The defense strategy was to pit the president against Hale, a convicted felon whose conflicting versions of events and association with right-wing anti-Clinton activists made him an easy target. The prosecution saw the trap in time to make clear that the president’s actions were not in question and there was no evidence that Hale was being pressured. After a painstaking review of a paper trail of more than 700 documents, the jury reached its verdicts. The resulting Chicken Little ““sky is falling’’ headlines were to be expected. Indeed, such overblown assertions have characterized Whitewater all along, and may explain the public’s skepticism about ““bombshell’’ revelations.

Take, for example, the discovery of the Rose Law Firm billing records in the White House last January. Putting aside the anomaly of how they were found, some emphasis should be placed on the fact that they were produced. We need only compare the production of these records to the erased and missing tapes and deep-sixed evidence in Watergate, or the shredded documents during Iran-contra, to put the billing-records flap in a more appropriate context.

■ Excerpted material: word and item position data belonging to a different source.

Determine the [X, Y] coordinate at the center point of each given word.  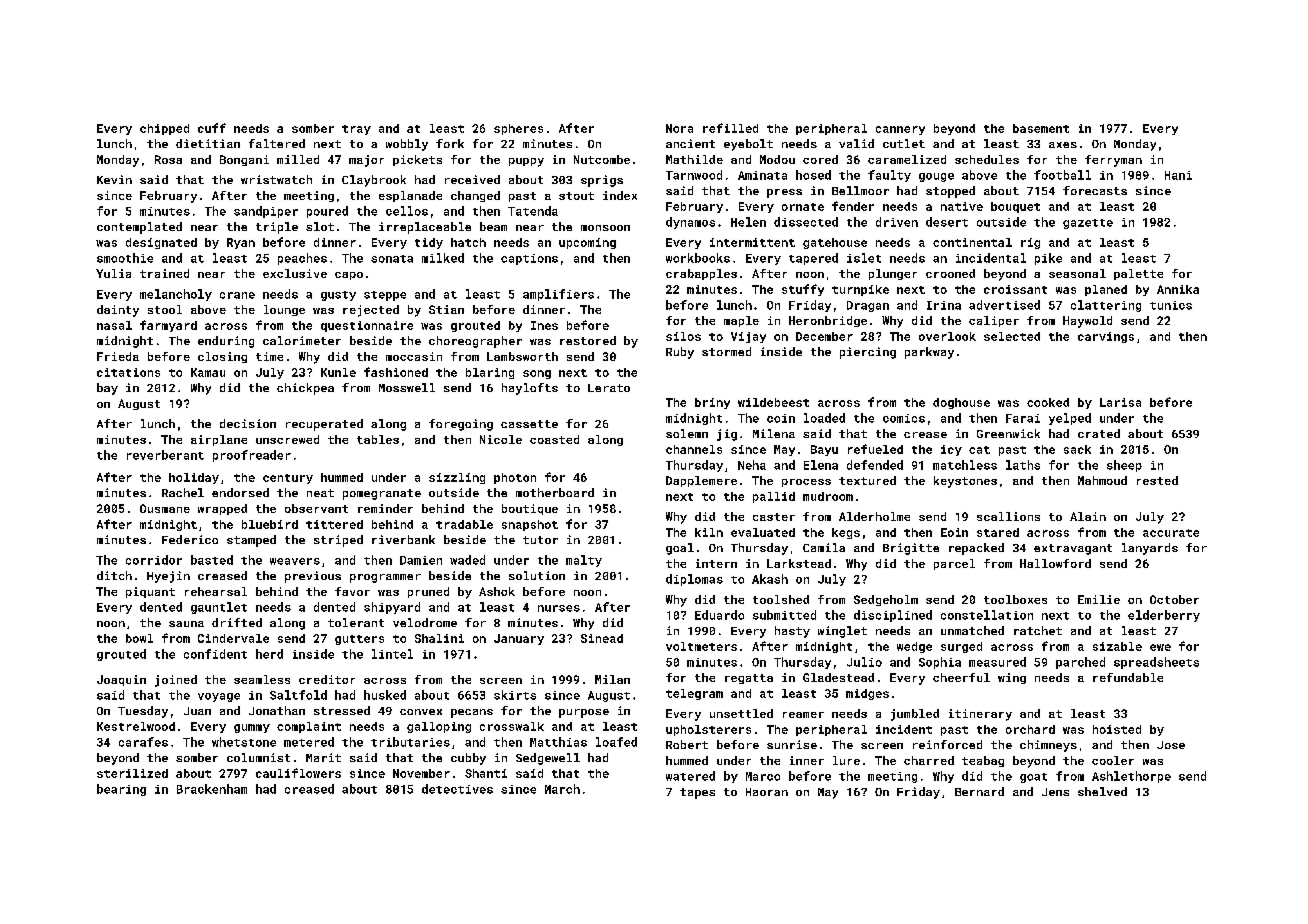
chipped [164, 129]
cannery [900, 130]
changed [475, 196]
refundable [1128, 677]
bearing [121, 790]
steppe [385, 296]
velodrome [425, 622]
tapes [697, 793]
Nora [679, 128]
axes [1063, 145]
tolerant [356, 622]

Moreover, having reviewed these records of the Rose firm’s representation of Madison on a handful of legal matters a decade ago in stupefying detail, we can safely conclude that the documents are not the equivalent of the missing murder weapon in the O. J. Simpson trial. Rather, they confirm that Mrs. Clinton’s and her firm’s work for Madison was quite limited, and in no respect improper, a conclusion reached by the independent Pillsbury firm in its report to the Resolution Trust Corp.

The Senate Whitewater committee has now held more than 50 days of hearings on a wide range of subjects, from the search of Vincent Foster’s office to the leasing of office space by Arkansas state agencies in the mid-1980s. The American people should take comfort in the results: there has been no evidence of illegal or improper conduct by the president. Shortly, the Democratic minority will file its report – and you can be sure it will distinguish between hyperbole and fact.